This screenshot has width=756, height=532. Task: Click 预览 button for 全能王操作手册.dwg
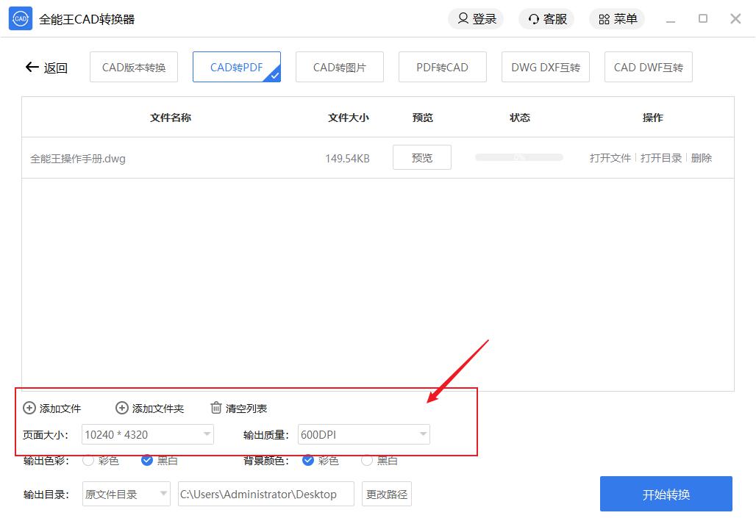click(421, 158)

--

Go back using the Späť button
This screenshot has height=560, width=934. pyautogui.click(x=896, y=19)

--

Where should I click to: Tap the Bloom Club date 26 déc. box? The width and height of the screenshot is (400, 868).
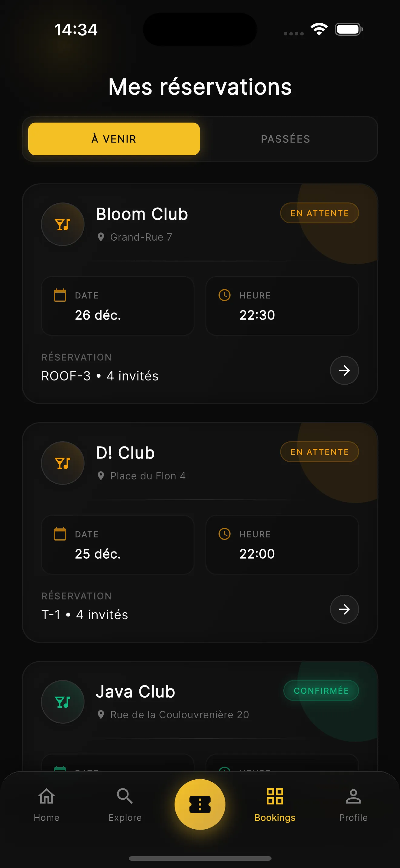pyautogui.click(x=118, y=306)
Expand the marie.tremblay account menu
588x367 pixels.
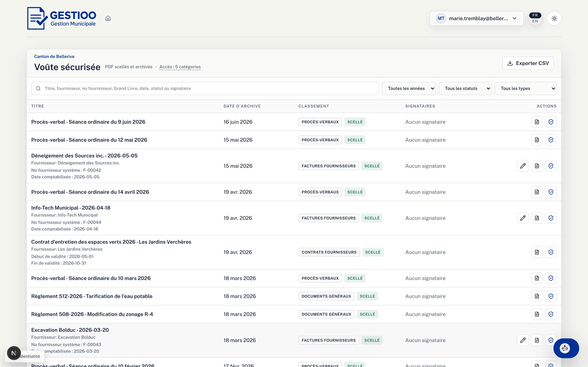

_What to work on_: From the data above, return only the lines starting at the line that holds "Where should I" and ending at the line that holds "588x367 pixels.", word for word and without pictures.

_Answer to the problem_:
Where should I click to: Tap the Bloom Club date 26 déc. box? The width and height of the screenshot is (400, 868).
pyautogui.click(x=118, y=306)
Expand the marie.tremblay account menu
588x367 pixels.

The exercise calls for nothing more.